El Centro Ambiental de Apoyo a la Ciencia y Ecología (Cadace) confirmó la recepción de denuncias formales. Los hallazgos se concentran en la costa de Caleta Olivia, playas aledañas y diversos puntos del litoral de Comodoro Rivadavia. Los especialistas locales decidieron activar el protocolo de gripe aviar con un carácter estrictamente preventivo. Las autoridades aclararon que aún no existe un diagnóstico médico confirmado sobre las causas biológicas del fenómeno.
La institución ambientalista notificó de forma inmediata la situación al Servicio Nacional de Sanidad y Calidad Agroalimentaria (Senasa) para coordinar las acciones de contingencia.

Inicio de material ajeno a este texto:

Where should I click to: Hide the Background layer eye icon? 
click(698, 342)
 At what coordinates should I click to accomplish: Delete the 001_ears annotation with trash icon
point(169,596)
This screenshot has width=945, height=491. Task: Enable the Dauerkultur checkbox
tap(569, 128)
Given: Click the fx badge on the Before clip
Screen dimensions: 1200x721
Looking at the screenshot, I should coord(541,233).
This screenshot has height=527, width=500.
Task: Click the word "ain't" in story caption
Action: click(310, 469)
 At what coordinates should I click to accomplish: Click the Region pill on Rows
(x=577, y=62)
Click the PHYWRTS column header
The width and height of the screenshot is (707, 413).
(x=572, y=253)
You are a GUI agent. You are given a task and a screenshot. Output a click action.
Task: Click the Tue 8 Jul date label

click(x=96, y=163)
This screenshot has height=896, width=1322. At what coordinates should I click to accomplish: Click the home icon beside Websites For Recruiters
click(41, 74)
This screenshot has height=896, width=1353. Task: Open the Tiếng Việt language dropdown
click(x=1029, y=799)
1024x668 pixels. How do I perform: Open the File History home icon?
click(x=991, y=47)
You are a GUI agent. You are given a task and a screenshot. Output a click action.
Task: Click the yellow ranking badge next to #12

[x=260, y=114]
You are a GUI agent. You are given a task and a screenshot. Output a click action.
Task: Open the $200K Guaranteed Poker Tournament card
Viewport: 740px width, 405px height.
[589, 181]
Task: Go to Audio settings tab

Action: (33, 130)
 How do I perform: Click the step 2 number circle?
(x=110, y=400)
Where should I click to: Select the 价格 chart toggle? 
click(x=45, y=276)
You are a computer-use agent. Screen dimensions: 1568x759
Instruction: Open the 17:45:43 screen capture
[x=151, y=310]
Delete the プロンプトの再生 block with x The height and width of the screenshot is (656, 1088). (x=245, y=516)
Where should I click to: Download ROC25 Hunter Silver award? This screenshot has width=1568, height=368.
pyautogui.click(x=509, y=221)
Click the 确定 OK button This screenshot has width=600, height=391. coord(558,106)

El operativo de monitoreo playero cuenta con la intervención del Consejo Agrario Provincial, la Dirección de Fauna de la Provincia y las intendencias locales. Los encargados del seguimiento solicitaron a la comunidad colaboración para mapear los casos mediante fotografías tomadas a distancia y geolocalización por celular.
Las organizaciones ecologistas emitieron pautas urgentes de bioseguridad para los habitantes de la región costera con el fin de mitigar riesgos sanitarios.
La restricción principal prohíbe el acercamiento a cualquier ave muerta o con sintomatología compatible en la arena. Las autoridades exigieron a los propietarios de mascotas controlar que los animales domésticos no caminen sueltos por los sectores afectados. La veda preventiva alcanza también a los pescadores artesanales y deportivos de la zona.
El Ministerio de Salud de la Nación informó que el contagio en seres humanos es un evento infrecuente bajo escenarios ambientales habituales. La transmisión se produce por contacto directo con secreciones respiratorias, heces, plumas o superficies contaminadas por animales infectados. La cartera sanitaria remarcó que no existe evidencia científica de una transmisión sostenida de persona a persona. El origen de las muertes en la fauna local se mantiene bajo investigación.